■ Aim of the task ■
Only the lines from the one that contains "You are a computer-use" through the last line of the records should appear, each printed exactly as it is.

■ Recorded information ■
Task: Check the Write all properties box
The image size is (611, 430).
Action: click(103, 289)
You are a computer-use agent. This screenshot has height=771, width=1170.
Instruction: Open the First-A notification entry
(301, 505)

■ Output of the exercise ■
You are a computer-use agent. This screenshot has height=771, width=1170.
Instruction: Open the First-A notification entry
(301, 505)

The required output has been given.